Task directions
From top to bottom, retype the data exactly, passing over any picture.

═════ Data shown ═════

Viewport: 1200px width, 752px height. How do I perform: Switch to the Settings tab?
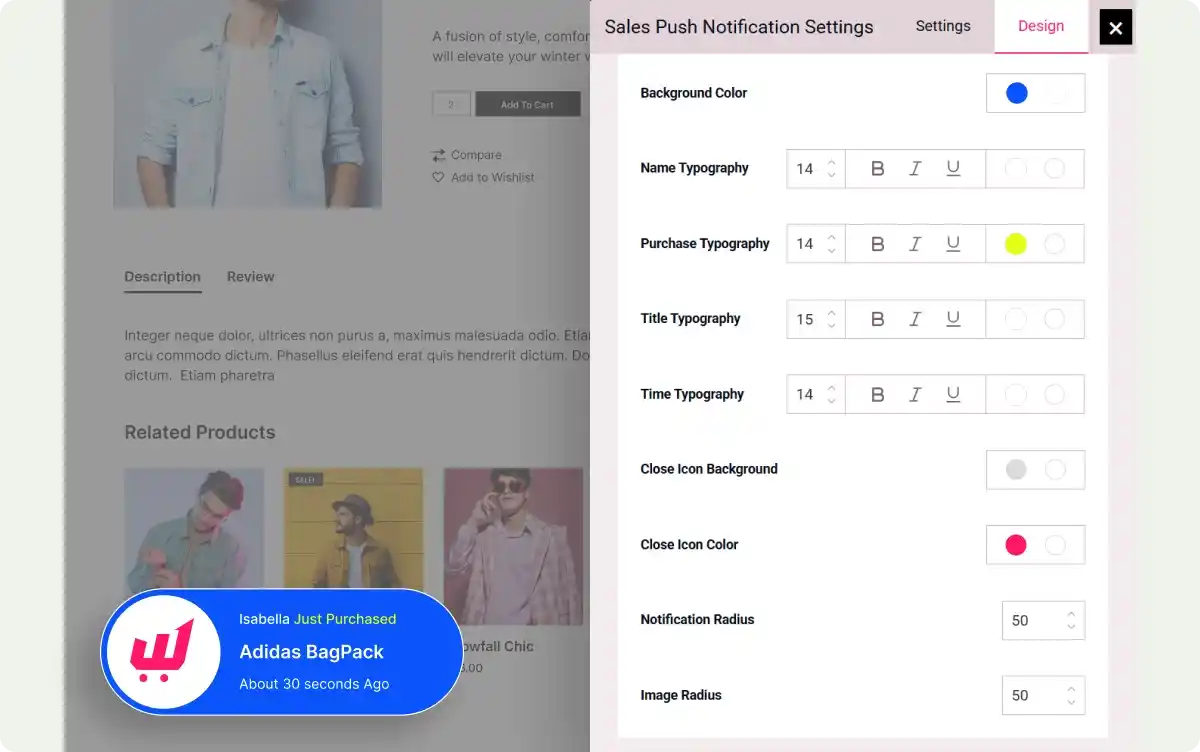click(942, 26)
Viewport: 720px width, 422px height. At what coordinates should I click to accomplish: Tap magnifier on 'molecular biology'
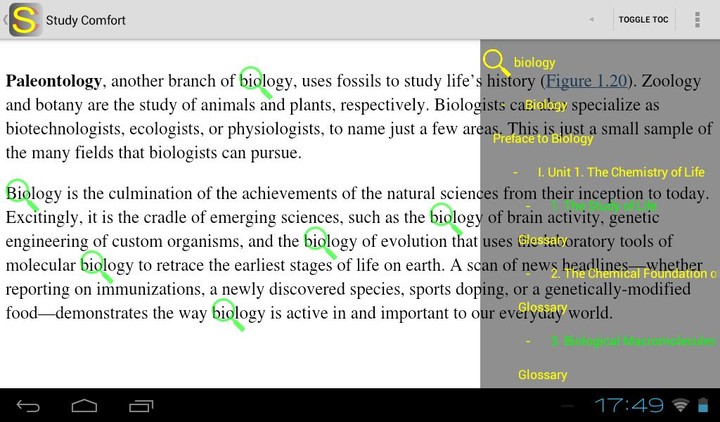tap(95, 266)
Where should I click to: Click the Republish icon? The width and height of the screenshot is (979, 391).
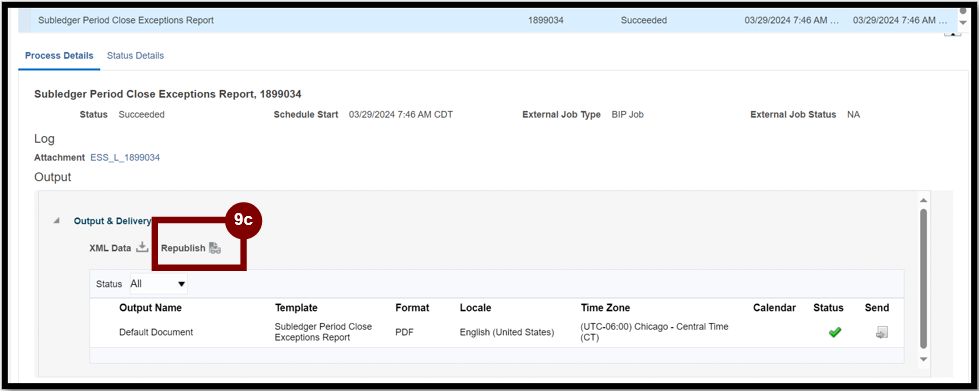[x=215, y=248]
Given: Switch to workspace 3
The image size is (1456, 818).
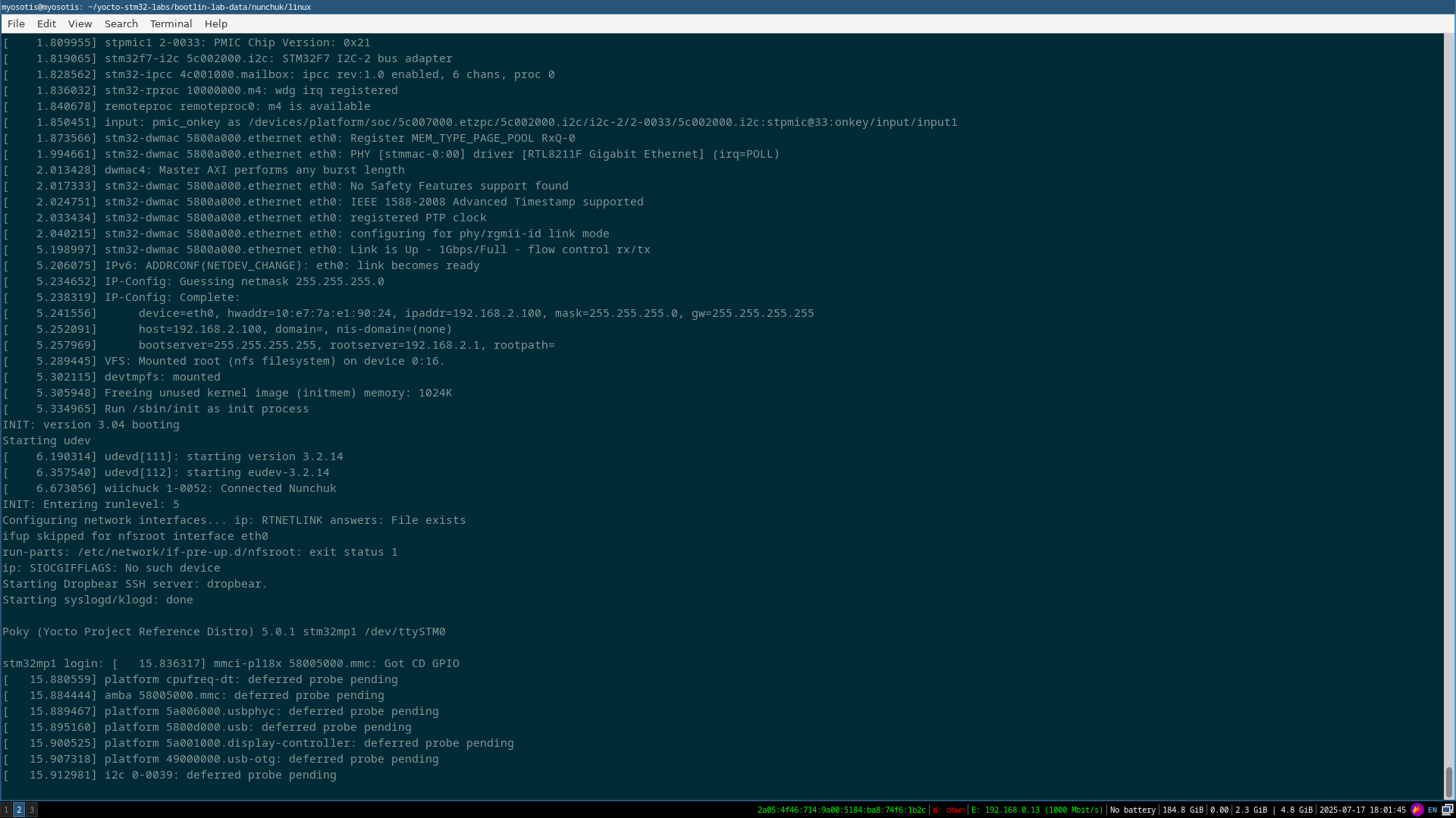Looking at the screenshot, I should 32,810.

═════

Answer section
Viewport: 1200px width, 752px height. How do I perform: Switch to the Settings tab?
click(942, 26)
Viewport: 720px width, 422px height. At what coordinates should I click to accomplish: Tap magnifier on 'molecular biology'
tap(95, 266)
Where should I click to: Click the Republish icon? The width and height of the screenshot is (979, 391).
[x=215, y=248]
Given: Switch to workspace 3
The image size is (1456, 818).
Looking at the screenshot, I should 32,810.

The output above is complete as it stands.